The current legislative and regulatory reforms in Europe and the United States are acting both as a catalyst for change and an accelerator of openness in the financial and banking services industry. As Diana Milanesi notes in her working paper for the Transatlantic Technology Law Forum - A New Banking Paradigm: The State of Open Banking in Europe, the United Kingdom, and the United States - regulators have an important role to play in creating and promoting the openness needed for a new paradigm of banking to flourish.

Access to consumer data enables banks to design innovative products and services which could help customers improve their control over their finances. However, adequate safeguards and common regulations are needed to ensure consumer’s right to privacy and a healthy competition between banks in different countries, serving global customers.

“The value of Open Banking can only be realized when openness is nurtured and delivered in a responsible manner, which: maintains the trust critical to the functioning of the banking and the financial system; promotes transparency, privacy, and security in the use and disclosure of consumer financial data and account information by consumers who can control how to start, manage, and terminate access thereof; and ensures the continue safety and soundness of the banking and financial system as a whole.”

- Diana Milanesi

In Europe, the PSD2, or the revised Payment Service Directive, came into effect in January 2018, replacing the initial PSD from 2007. Issued by the European Commission (Directorate General Internal Market), it has been designed to regulate payment services and payment service providers throughout the European Union (EU) and European Economic Area (EEA).

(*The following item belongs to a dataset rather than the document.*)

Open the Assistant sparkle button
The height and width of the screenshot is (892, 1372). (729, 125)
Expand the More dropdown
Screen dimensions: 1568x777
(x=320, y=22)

Its wider purpose is to promote pan-European competition and participation in the payments industry also from non-banks and to provide for a level playing field by harmonizing consumer protection and the rights and obligations for payment providers and users. The purpose of PSD2 is to enable bank customers, both consumers and businesses, to use third-party providers to manage their finances. As Open Banking begins to develop and evolve, this directive enables fintech companies to build applications on top of data from banks.

Data protection is another key element to consider, especially with the GDPR (General Data Protection Regulation) coming into effect this month. The European directive stipulates that data cannot be collected pertaining to a customer without their explicit and voluntary permission – with certain exceptions. In a report published last year, Deloitte analyzed the potential conflict between the two regulations, noting an obvious ambiguity over how GDPR defines sensitive data, in which each EU country is given latitude “for the processing of special categories of personal data (‘sensitive data’)”.

Open banking provides banks with the unique opportunity to move faster and better than other incumbents, given their extensive financial experience and customer insight. By creating a compelling digital banking experience, they could increase their relevance tenfold by following consumer trends and building smart business platforms.

As they look into the best ways to tackle the open banking trend, we believe that banks should take conclusive steps in the direction of newer, smarter business platforms that not only will help them be data-sharing ready and privacy-enabled, but also make them more competitive in the new financial market landscape.